Western Treatment Plant Excursion

Western Treatment Plant Excursion            3 February 2013

Travelling south of Ballan the convoy came to halt at Mt Wallace. Two Brolgas were seen on a swamp a couple hundred metres east of the road. While watching the Brolgas we noticed 2 Wedge-tailed Eagles perched on a fence.

On arrival at Western Treatment Plant we first visited the T-Section Lagoons. A large flock of Red-necked Stints were resting on the dry edge while others were feeding on the wet mud. Curlew and Sharp-tailed Sandpiper were feeding in slightly deeper water. Further out from the edge were Black-winged Stilt and Red-necked Avocet. On the pond opposite a long-legged Marsh Sandpiper was seen. A Little Raven was feeding on the carcase of an Australian Shelduck. Shelduck and Grey Teal were the most common duck as they continued to be throughout the day.

We stopped to see 4 Cape Barren Goose. Red-kneed Dotterel were hiding in rushes at the edge of a pond. Two Baillon’s Crake were moving in and out of a clump of cumbungi. Glossy Ibis were seen as we headed back to the gate.

In the Western Lagoon area we added Little Black and Little Pied Cormorant, Little Egret and Pied Oystercatcher to the list. Further away, in The Spit Nature Conservation Reserve, we could see Pelican, Yellow-billed and Royal Spoonbill through telescopes. A group of 4 Brolgas were grazing in adjoining pasture.

The bird list continued to grow at Kirk Point where we had lunch. Ken spotted Pacific Golden Plover among the glasswort vegetation. We could see several heads above the vegetation, and occasionally a bird moved to show some its body. After most people had left something spooked the birds and we counted a flock of 13 flying away. Resting on the rocks were Pied Cormorant, Crested and Common Tern. Superb Fairy-wren were seen among the saltbush.
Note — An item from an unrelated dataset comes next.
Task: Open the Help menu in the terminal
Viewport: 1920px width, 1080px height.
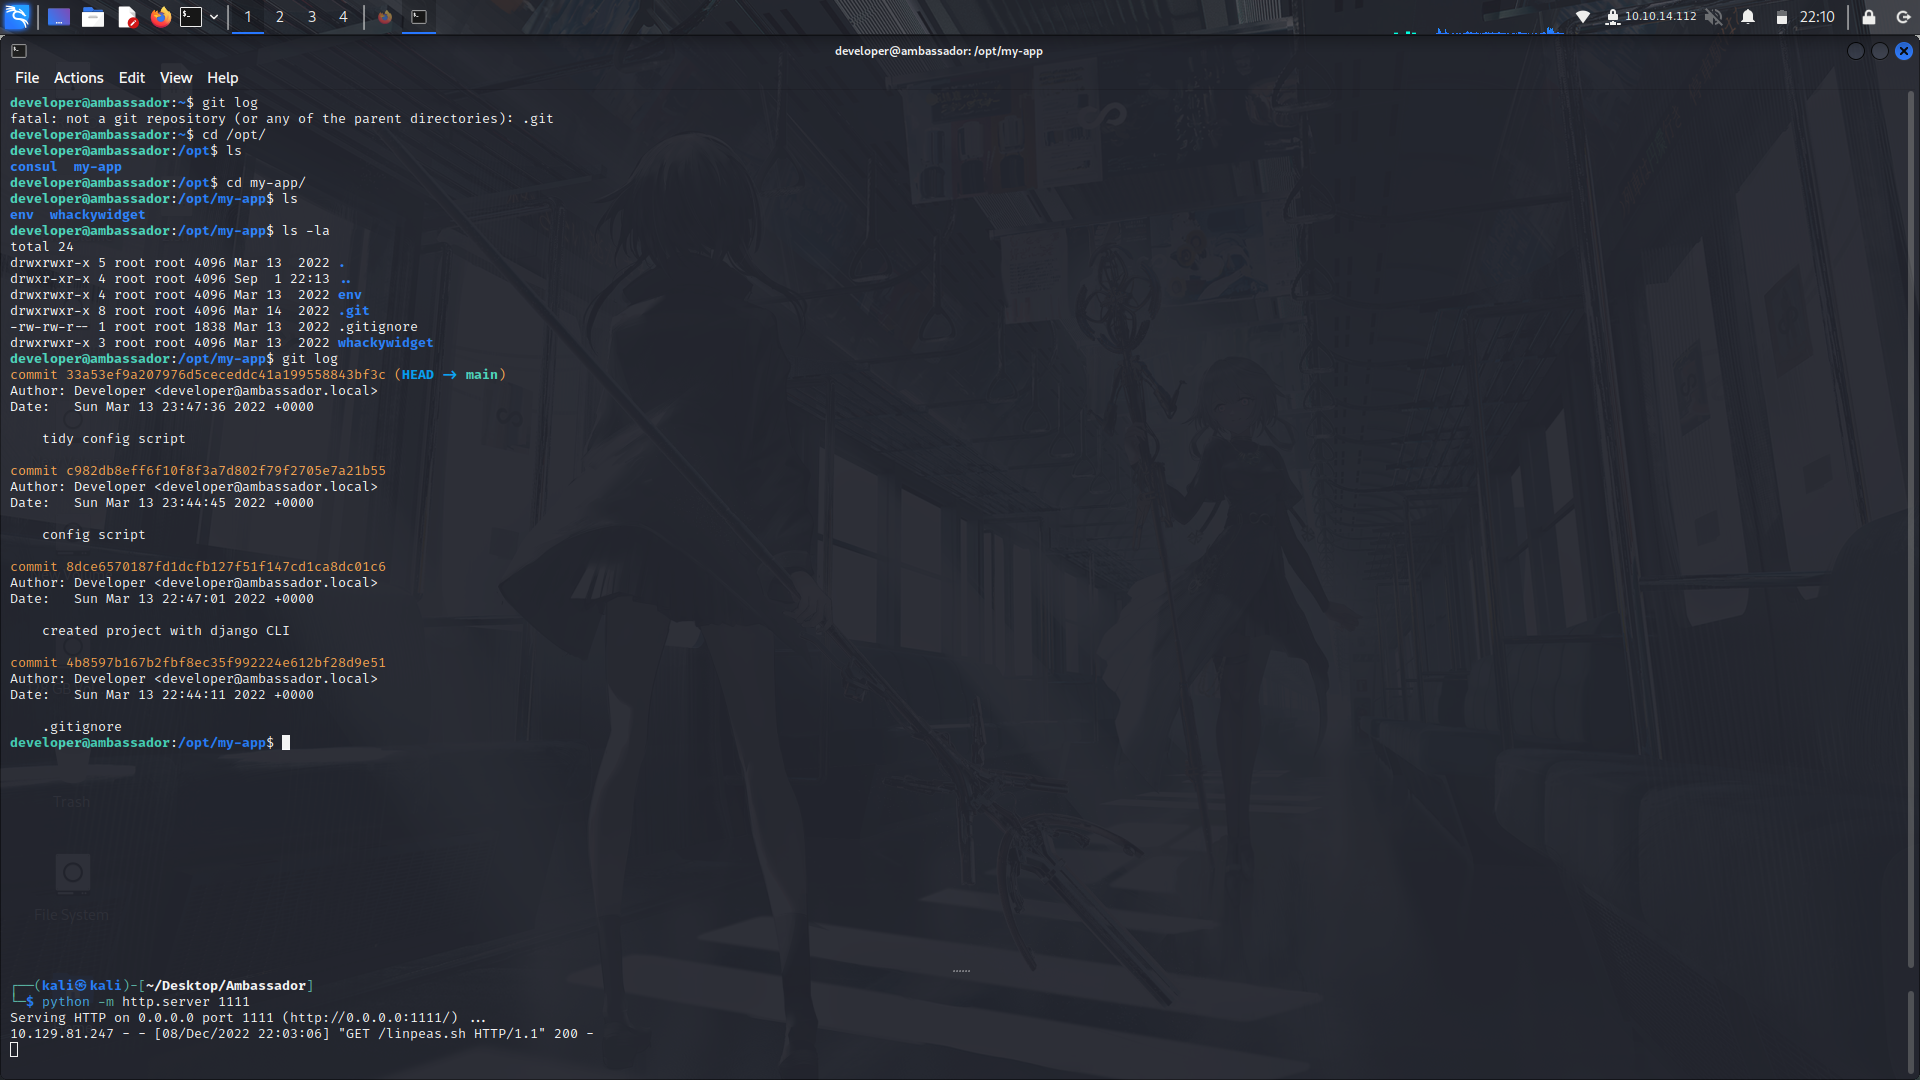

After lunch we re-entered WTP and saw Australian Spotted Crake on the edges of a muddy pond. After crossing Little River a Spotted Harrier was seen flying low over swampy vegetation. Large numbers of Australian Shelduck were on the roads and when we stopped the Pink-eared Duck drew our attention with their rapid, whistled twittering. White-winged Black Tern were flying around and identified when we had a look at the distinctive tear-drop shaped black patch behind the eye of a resting on a mud bank.

Heading back along the coast we added Great Cormorant and Australasian Darter.

The weather warmed up in the afternoon but a cool sea breeze kept it comfortable. We saw a total of 69 species.